TASK REQUIREMENTS:
Leaving the pictures aside, reproduce the data in full and word for word.

MATERIAL TO PROCESS:
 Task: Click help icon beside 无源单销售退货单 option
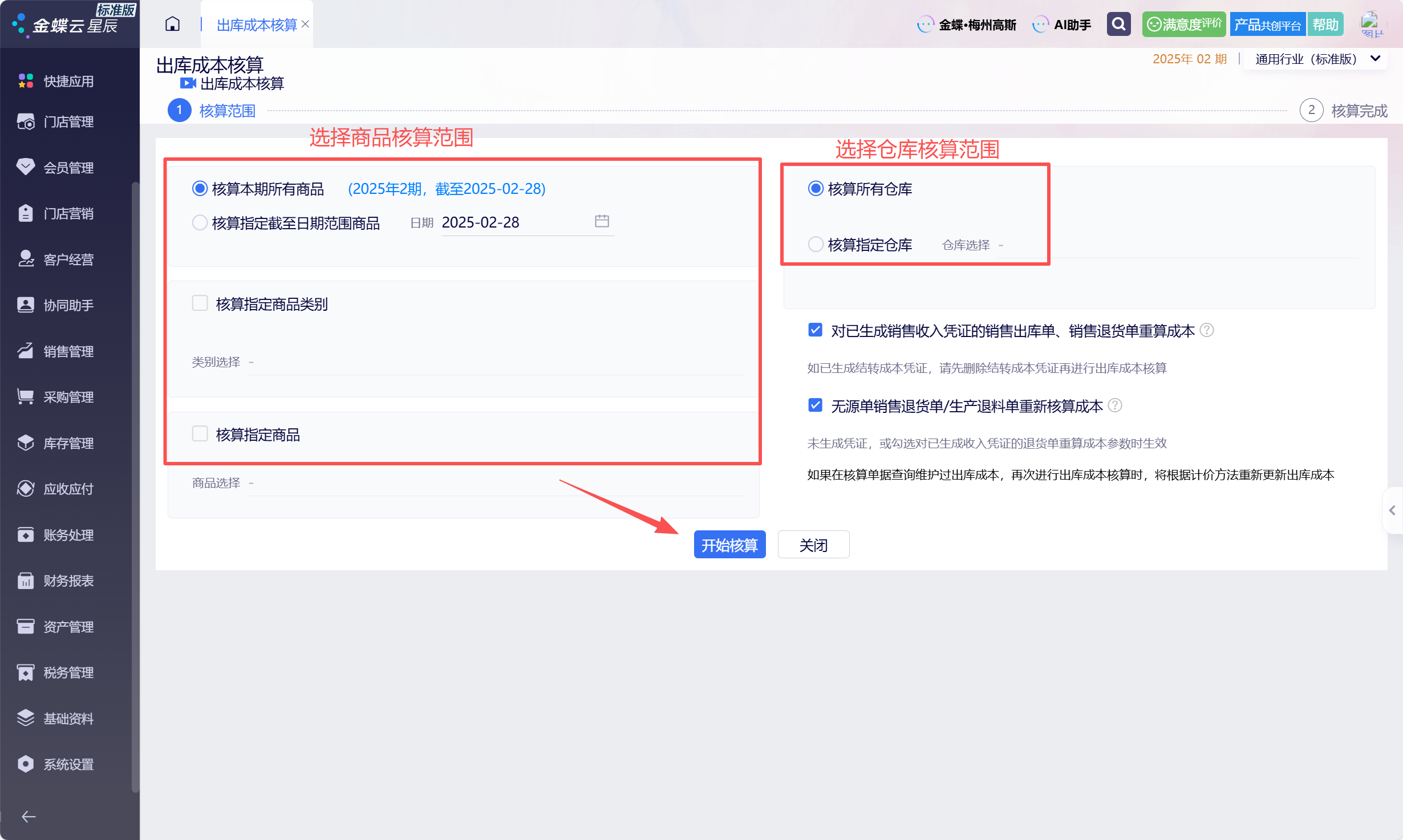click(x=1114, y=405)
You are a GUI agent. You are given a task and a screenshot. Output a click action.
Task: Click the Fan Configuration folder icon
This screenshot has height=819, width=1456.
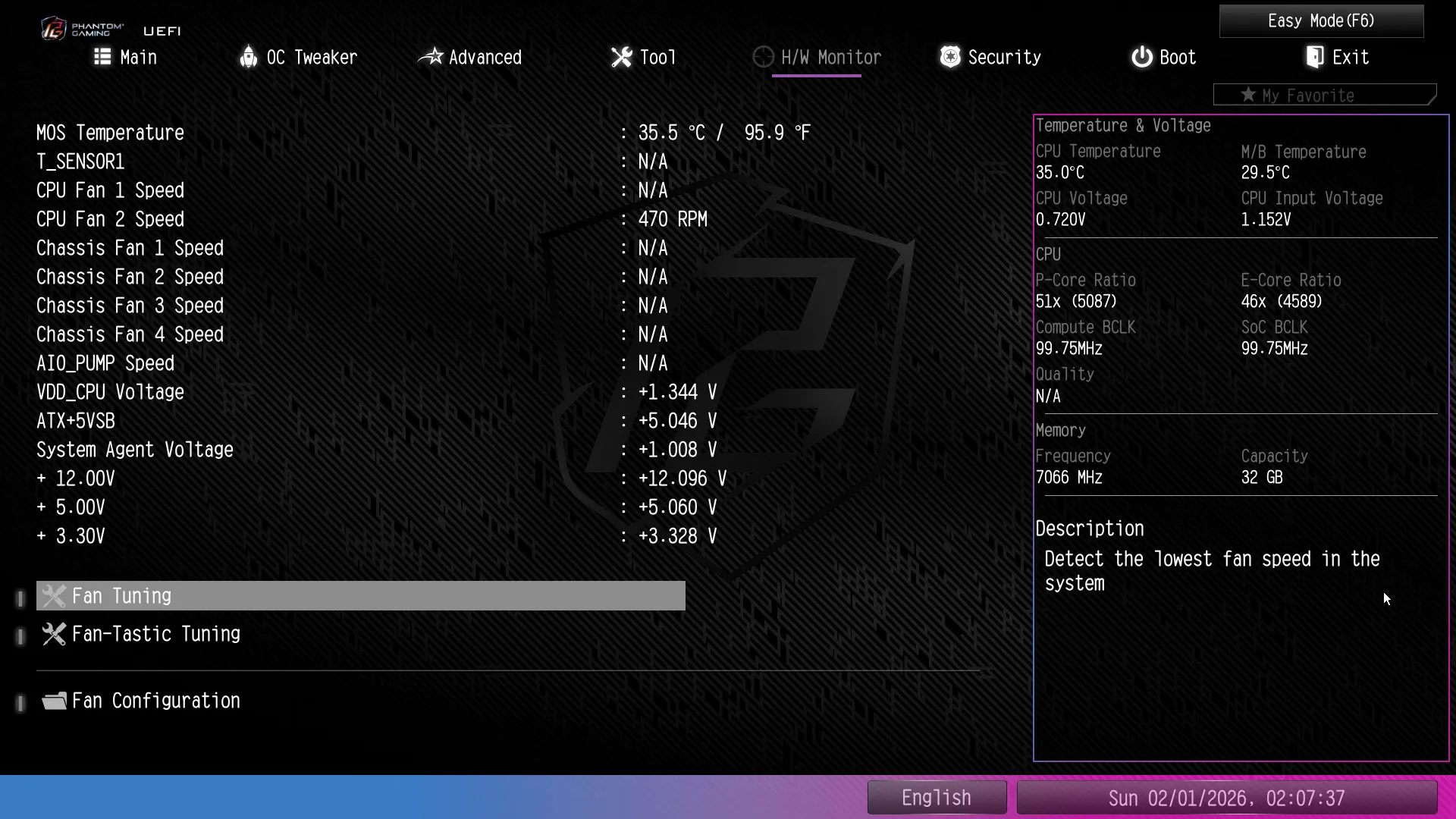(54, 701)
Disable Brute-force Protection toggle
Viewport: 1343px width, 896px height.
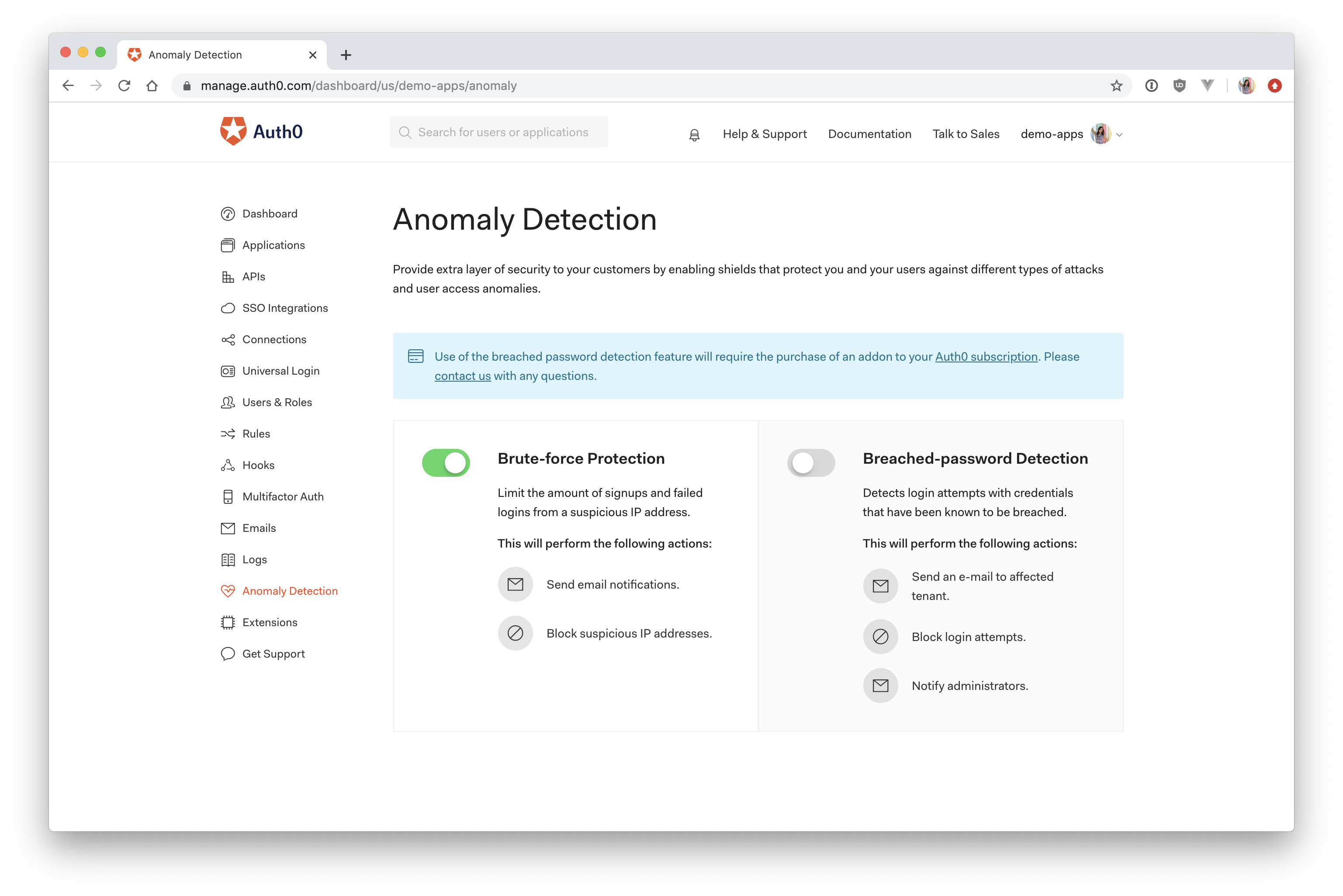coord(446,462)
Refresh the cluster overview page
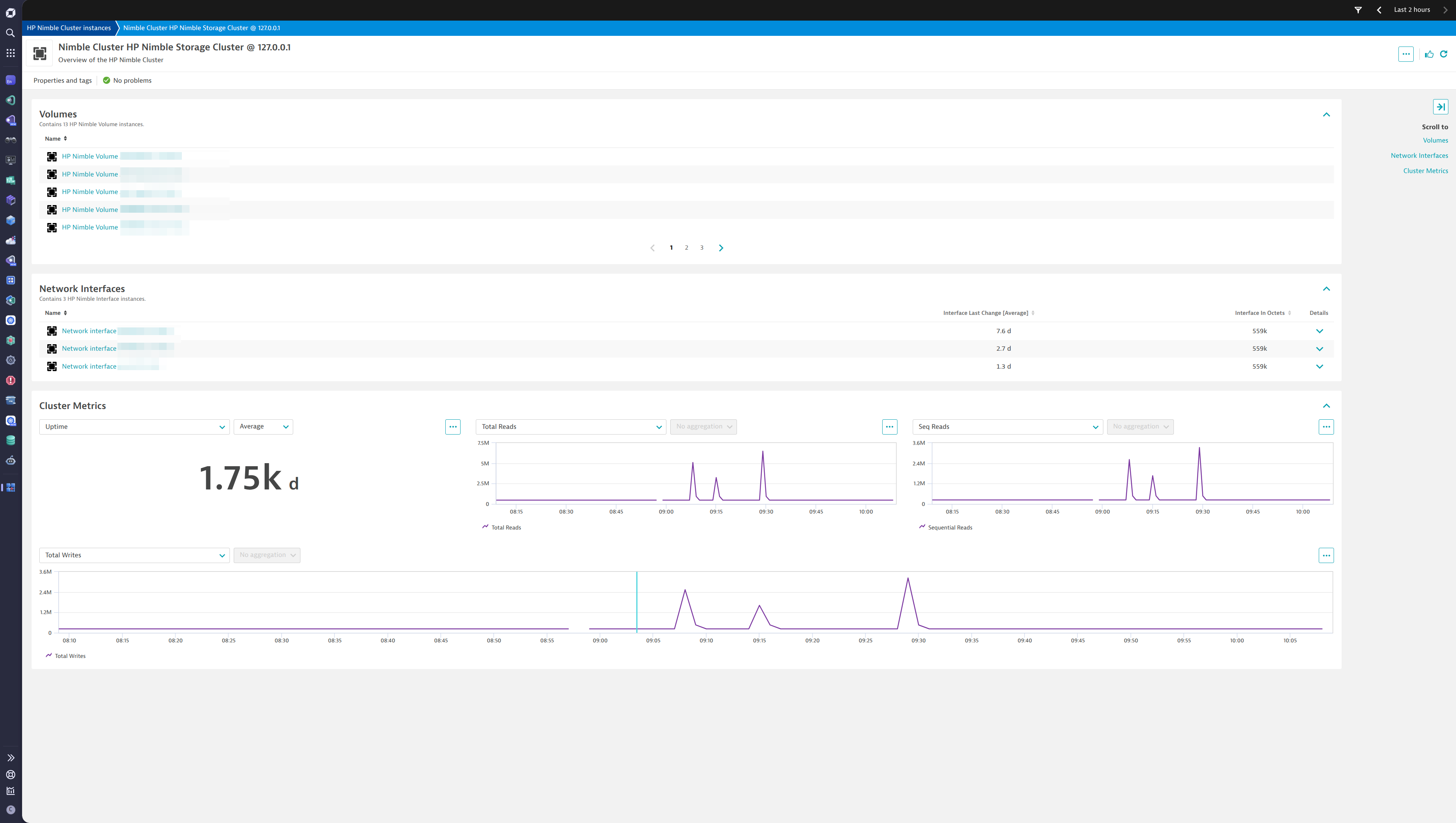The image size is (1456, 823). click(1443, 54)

RESPONSE TO THIS EXERCISE:
 Task: Click help icon beside 无源单销售退货单 option
click(x=1114, y=405)
You are a GUI agent. You are given a task and a screenshot. Output a click action.
Task: Click the Fan Configuration folder icon
This screenshot has height=819, width=1456.
(54, 701)
Disable Brute-force Protection toggle
Viewport: 1343px width, 896px height.
coord(446,462)
Refresh the cluster overview page
The image size is (1456, 823). click(1443, 54)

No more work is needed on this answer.